1.7.4 Modifying a geometric object by changing geom()
We modify the previous plot by using 3 arguments:-
bins to change the number of bins to 20,
fill to shade the histogram with another colour, and
color to change the outline colours of the bars
ggplot(data=exam_data,
aes(x= MATHS)) +
geom_histogram(bins=20,
color="black",
fill='#5e82c9') 
1.7.5 Modifying a geometric object by changing aes()
The code below changes the interior colour of the histogram (i.e. fill) by using a sub-group of aes().
ggplot(data=exam_data,
aes(x= MATHS,
fill = GENDER)) +
geom_histogram(bins=20,
color="grey30")
This approach can be used to change colour, fill and alpha of the geometric object.

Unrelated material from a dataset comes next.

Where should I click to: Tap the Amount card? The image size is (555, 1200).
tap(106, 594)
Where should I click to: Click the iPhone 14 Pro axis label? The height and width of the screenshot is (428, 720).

1.7.6 Geometric Objects: geom_density()
geom-density() computes and plots kernel density estimate, which is a smoothed version of the histogram.
It is a useful alternative to the histogram for continuous data that comes from an underlying smooth distribution.
The code below plots the distribution of Maths scores in a kernel density estimate plot.
ggplot(data=exam_data,
aes(x = MATHS)) +
geom_density() 
The code below plots two kernel density lines by specifically using colour or fill arguments of aes()
ggplot(data=exam_data,
aes(x = MATHS,
colour = GENDER)) +
geom_density()
1.7.7 Geometric Objects: geom_boxplot
geom_boxplot() displays continuous value list. It enables us to visualize five statistics (the median, two hinges and two whiskers), and all other “outlying” points individually.
ggplot(data=exam_data,
aes(y = MATHS,
x= GENDER)) +
geom_boxplot() 
Notches are used to help visually assess whether the medians of distributions differ. If the notches do not overlap, it is more than likely that the medians are different.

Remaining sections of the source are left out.